Hill had taken client funds from the partnership. 

It has been a long time coming, the president of the New Zealand Law Society says, but Napier lawyer Richard Hill has been struck off.

The New Zealand Lawyers and Conveyancers Disciplinary Tribunal decided Hill should no longer be allowed to practise last week, but its written reasons are yet to be released.

Hill was found guilty in the Hastings District Court of a charge of criminal breach of trust. This related to offending in his capacity as a lawyer and trust account partner in his previous law firm, McKay Hill. 

A judge found Hill had "knowingly and dishonestly converted client funds" from the McKay Hill partnership in an unauthorised manner, Fairfax reported at the time. 

He was sentenced to eight months’ home detention and 100 hours of community work.

Although he had also been suspended from practice since August last year, the tribunal has ordered Hill to pay costs to the Law Society of $57,050.

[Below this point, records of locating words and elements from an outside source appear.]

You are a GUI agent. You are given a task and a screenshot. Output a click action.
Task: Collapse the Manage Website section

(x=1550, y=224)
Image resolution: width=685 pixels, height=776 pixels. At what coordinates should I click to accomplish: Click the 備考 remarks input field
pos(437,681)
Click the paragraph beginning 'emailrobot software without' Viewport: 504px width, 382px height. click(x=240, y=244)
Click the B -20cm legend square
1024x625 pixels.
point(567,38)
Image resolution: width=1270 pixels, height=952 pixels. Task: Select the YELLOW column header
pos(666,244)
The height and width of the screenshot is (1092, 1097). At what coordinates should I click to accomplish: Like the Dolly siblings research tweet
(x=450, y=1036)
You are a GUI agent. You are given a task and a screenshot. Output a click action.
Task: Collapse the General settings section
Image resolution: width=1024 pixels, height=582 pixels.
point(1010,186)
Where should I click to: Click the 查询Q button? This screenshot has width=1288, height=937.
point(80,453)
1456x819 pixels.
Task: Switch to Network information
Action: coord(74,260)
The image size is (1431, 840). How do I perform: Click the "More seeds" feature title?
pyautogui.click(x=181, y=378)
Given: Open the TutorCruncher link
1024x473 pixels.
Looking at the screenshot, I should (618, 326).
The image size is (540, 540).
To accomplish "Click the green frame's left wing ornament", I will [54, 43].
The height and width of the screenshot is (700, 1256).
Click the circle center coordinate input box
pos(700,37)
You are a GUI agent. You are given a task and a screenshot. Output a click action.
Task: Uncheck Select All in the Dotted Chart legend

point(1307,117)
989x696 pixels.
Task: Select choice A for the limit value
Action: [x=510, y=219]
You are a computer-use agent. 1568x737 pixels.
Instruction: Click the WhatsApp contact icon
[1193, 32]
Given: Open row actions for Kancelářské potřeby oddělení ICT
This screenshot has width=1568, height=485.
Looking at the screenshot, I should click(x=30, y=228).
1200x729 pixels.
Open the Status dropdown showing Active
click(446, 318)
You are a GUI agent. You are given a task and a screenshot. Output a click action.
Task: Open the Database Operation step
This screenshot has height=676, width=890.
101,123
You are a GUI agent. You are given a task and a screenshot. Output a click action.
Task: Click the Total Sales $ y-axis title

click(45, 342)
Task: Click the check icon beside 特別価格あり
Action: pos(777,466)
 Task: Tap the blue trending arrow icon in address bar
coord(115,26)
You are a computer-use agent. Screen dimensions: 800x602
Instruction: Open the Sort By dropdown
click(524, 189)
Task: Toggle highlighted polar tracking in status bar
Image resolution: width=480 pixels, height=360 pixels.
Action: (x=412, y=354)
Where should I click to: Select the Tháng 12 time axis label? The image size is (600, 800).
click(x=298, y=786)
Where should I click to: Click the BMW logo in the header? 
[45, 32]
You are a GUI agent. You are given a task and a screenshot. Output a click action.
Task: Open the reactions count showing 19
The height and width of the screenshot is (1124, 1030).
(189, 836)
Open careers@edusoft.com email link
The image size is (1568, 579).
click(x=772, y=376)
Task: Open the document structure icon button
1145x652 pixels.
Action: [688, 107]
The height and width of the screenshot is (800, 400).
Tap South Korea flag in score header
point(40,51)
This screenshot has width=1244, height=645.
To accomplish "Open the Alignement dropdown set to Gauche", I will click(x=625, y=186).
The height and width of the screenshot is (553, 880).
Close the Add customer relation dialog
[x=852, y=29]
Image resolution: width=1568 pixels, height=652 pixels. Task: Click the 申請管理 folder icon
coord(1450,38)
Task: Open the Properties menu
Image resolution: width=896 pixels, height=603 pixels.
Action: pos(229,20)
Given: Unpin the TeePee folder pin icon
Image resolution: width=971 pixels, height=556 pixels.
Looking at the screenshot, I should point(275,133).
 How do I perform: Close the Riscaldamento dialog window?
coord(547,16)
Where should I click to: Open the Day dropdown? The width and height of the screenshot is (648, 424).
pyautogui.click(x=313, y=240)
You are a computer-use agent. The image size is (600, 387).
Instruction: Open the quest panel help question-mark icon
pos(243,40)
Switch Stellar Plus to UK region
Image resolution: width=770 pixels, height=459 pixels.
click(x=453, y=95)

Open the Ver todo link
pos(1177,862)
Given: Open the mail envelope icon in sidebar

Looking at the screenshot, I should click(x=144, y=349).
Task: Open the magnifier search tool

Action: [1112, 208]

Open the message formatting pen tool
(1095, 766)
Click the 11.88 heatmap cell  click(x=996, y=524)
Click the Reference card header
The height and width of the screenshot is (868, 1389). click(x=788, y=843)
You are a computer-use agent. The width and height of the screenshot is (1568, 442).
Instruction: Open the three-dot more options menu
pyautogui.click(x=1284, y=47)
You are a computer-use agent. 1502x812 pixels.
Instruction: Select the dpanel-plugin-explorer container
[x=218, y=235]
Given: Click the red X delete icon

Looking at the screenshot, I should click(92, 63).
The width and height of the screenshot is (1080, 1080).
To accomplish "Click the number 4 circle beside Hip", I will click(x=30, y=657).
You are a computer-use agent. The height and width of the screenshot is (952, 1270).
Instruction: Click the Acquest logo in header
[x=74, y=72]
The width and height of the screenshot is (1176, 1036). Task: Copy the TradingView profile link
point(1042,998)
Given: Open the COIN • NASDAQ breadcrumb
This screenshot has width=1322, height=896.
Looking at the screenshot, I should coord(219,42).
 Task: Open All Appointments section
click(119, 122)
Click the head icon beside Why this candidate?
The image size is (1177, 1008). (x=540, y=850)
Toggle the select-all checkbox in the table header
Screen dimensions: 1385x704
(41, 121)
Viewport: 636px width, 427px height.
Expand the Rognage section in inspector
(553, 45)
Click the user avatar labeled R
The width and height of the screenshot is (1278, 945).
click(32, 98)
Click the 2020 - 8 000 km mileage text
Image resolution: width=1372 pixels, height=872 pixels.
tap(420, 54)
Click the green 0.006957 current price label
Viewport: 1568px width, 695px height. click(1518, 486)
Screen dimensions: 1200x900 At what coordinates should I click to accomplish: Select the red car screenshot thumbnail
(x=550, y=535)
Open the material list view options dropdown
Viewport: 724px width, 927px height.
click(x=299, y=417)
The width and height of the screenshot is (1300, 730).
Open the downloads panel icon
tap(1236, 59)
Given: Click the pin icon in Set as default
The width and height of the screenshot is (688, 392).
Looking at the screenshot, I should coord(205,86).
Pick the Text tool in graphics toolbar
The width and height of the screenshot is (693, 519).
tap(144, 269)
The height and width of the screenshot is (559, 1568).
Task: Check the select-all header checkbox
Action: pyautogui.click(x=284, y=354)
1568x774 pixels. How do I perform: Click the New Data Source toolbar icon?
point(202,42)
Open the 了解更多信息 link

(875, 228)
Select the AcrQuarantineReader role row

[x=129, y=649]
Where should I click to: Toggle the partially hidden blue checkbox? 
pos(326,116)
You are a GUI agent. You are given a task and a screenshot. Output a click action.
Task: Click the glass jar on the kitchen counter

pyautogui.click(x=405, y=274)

Hill being struck off concludes a disciplinary process that began seven years ago when the Law Society charges were originally filed. They were adjourned pending the criminal charges being concluded, along with an appeal.

New Zealand Law Society president Kathryn Beck says: “Although it has taken some time to conclude this matter the Law Society has again ensured that lawyers live up to the ethical standards required of the legal profession,” she says.

She added that this is a clear example of what not to do and in this case while the lawyer pleaded ignorance of what he had done, this garnered no sympathy from judges in the criminal courts.

Ms Beck says there are more than 1400 trust accounts held by various law firms and that the rules around solicitors’ trust accounts are pretty clear.

“We have a very active inspectorate which looks into trust accounts, which should be audited every couple of years and the inspectorate has  risk profile which it looks at.”

Last year his former partner Gerald George McKay was given a four and a half year prison sentence after being found guilty of an array of charges including theft, dishonesty and using a document for pecuniary advantage.